The problem
Across the whole listing, filter for the string "table" and copy every line that has it.

Input

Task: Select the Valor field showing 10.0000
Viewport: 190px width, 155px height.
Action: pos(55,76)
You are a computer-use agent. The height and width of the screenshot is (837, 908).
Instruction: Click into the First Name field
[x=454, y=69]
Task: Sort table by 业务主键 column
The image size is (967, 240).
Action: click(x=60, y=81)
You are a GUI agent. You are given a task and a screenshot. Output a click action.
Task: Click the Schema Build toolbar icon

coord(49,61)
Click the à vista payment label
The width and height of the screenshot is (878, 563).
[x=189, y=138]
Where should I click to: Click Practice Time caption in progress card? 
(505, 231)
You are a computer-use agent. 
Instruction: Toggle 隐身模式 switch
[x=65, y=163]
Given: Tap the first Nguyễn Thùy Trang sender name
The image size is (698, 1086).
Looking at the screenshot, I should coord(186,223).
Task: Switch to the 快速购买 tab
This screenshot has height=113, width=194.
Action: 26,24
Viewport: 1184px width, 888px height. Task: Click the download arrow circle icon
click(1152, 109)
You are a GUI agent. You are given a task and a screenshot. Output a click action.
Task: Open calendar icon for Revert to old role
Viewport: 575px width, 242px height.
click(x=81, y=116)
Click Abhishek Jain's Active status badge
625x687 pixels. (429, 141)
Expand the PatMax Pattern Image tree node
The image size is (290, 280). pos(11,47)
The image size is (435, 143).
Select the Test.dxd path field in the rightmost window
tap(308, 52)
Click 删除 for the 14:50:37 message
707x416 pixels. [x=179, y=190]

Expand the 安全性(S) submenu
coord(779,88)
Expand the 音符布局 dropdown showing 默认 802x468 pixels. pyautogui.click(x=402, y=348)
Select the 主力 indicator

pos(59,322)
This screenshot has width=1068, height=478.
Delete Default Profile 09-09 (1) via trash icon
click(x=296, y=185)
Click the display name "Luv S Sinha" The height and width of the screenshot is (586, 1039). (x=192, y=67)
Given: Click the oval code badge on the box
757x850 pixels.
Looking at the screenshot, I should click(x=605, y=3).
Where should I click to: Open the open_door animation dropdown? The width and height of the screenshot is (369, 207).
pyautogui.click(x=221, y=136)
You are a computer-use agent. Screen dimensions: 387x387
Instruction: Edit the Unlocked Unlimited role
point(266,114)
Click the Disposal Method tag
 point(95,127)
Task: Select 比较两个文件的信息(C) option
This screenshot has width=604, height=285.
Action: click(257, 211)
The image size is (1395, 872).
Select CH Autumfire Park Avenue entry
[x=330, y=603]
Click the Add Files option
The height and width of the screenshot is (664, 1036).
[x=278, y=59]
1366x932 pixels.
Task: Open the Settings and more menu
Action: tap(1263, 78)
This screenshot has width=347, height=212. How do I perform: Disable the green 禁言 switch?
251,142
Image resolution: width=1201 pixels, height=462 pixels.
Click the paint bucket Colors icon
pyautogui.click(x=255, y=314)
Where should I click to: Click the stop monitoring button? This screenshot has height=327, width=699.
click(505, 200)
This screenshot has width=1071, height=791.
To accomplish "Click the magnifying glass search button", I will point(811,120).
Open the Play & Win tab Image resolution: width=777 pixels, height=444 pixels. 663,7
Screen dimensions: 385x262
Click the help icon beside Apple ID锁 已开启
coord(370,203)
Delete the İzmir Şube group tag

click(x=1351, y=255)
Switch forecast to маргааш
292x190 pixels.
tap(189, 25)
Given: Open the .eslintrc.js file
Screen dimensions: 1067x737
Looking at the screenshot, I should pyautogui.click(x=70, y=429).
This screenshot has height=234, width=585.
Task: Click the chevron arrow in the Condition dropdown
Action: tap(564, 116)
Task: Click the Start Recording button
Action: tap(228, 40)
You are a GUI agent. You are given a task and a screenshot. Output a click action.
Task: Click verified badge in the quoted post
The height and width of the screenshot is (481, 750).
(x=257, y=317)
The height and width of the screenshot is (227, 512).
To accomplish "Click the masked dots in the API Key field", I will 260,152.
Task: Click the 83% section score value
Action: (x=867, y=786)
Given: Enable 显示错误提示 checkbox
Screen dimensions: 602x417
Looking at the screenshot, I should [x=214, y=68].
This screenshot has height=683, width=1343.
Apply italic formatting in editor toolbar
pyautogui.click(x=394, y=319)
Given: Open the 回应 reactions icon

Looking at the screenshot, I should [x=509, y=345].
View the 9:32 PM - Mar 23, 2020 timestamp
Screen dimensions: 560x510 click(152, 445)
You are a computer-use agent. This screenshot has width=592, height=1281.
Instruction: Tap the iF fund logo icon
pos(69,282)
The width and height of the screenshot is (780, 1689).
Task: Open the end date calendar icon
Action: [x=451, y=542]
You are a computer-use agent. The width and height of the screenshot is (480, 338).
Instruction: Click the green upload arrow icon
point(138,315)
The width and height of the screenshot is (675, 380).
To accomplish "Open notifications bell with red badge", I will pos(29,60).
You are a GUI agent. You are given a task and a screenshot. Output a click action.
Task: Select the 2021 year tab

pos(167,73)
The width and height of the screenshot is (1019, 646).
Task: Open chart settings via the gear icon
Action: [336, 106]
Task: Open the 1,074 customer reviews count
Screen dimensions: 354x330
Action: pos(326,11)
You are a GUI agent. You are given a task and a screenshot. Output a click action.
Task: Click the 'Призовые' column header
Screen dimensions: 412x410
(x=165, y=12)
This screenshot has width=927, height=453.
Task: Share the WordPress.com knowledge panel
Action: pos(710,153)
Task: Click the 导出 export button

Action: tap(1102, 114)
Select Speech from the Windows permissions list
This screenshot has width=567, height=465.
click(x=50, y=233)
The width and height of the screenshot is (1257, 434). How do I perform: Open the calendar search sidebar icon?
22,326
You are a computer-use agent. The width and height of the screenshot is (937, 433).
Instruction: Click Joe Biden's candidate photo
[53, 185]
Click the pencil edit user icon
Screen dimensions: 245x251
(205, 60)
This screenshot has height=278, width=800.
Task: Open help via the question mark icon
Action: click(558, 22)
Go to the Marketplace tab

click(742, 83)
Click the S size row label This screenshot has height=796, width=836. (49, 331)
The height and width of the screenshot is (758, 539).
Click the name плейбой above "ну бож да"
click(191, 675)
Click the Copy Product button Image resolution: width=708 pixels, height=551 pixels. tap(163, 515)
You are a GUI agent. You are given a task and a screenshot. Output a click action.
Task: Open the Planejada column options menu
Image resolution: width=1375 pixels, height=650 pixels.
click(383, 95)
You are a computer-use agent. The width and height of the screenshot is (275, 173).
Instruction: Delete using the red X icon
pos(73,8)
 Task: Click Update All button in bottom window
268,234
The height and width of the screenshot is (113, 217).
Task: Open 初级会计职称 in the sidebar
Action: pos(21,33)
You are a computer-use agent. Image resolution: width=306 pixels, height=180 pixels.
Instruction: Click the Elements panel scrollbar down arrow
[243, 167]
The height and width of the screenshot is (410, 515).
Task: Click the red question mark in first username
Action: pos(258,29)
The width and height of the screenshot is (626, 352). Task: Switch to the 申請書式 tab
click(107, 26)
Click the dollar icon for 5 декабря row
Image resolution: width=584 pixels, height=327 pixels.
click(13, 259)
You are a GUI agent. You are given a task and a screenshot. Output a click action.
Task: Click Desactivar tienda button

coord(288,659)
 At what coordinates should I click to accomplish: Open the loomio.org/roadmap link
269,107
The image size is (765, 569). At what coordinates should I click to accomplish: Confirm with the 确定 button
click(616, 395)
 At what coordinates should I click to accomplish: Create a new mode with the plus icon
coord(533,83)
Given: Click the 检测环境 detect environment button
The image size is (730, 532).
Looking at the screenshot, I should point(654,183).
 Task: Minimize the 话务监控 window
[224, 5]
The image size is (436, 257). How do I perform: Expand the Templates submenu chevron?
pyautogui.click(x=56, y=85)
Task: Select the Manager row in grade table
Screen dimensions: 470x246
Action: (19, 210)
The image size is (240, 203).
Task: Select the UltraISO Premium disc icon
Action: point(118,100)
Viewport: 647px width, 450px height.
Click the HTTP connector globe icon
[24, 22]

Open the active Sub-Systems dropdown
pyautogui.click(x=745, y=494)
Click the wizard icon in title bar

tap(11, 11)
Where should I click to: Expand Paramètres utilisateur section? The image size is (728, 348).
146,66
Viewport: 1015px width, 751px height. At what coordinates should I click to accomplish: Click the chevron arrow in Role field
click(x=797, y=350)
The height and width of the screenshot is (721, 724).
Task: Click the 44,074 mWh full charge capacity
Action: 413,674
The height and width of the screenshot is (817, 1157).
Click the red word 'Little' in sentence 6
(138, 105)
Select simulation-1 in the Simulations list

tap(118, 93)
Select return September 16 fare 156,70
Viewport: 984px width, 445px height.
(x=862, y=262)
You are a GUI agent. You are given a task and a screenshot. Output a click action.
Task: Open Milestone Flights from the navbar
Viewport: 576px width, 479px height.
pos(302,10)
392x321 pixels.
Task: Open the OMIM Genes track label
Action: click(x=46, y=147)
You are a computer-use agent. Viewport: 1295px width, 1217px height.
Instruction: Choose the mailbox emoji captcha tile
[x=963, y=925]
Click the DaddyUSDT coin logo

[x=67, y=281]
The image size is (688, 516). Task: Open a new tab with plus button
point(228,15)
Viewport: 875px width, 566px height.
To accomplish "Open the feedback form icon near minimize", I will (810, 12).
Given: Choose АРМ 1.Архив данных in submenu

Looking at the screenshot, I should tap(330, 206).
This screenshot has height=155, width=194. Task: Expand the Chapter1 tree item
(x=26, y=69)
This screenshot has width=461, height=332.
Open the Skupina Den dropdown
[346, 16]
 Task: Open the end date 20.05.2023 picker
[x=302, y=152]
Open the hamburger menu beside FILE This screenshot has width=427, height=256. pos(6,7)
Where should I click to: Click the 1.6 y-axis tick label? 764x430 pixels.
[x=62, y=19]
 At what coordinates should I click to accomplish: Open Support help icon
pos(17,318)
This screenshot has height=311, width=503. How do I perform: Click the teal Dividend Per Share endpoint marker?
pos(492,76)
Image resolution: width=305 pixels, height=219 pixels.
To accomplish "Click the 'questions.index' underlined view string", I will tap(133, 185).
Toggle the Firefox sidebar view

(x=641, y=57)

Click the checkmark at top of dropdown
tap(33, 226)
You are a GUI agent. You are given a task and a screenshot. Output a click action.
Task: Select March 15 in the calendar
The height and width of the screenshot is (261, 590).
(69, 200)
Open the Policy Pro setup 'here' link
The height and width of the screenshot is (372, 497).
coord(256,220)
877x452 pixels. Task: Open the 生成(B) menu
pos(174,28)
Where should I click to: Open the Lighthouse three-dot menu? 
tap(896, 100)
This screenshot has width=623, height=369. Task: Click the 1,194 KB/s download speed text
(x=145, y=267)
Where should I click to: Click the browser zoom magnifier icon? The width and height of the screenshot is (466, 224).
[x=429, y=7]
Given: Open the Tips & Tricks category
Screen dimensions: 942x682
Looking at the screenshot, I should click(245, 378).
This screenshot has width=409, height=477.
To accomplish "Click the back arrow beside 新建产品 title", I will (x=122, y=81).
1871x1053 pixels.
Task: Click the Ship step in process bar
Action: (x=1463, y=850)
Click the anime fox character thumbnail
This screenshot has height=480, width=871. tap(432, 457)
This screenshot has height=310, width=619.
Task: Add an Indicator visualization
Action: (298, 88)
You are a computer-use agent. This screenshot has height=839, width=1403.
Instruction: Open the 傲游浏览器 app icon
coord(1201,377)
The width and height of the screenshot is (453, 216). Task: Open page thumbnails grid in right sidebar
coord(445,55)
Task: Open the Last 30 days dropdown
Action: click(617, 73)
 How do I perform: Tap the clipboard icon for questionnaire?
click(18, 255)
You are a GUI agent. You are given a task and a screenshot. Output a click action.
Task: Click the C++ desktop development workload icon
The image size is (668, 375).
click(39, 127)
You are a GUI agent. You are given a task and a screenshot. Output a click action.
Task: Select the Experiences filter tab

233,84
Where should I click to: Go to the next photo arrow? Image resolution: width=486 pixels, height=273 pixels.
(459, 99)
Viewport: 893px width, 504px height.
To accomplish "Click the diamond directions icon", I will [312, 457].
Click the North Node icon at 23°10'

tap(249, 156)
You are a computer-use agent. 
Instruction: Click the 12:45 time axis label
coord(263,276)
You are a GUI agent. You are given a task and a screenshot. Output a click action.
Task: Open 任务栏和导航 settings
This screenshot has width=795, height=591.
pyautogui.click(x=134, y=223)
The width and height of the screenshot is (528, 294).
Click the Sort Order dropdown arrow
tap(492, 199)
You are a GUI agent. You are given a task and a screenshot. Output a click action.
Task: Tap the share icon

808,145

Solution to the problem
Task: Sort table by 业务主键 column
Task: Select the Manager row in grade table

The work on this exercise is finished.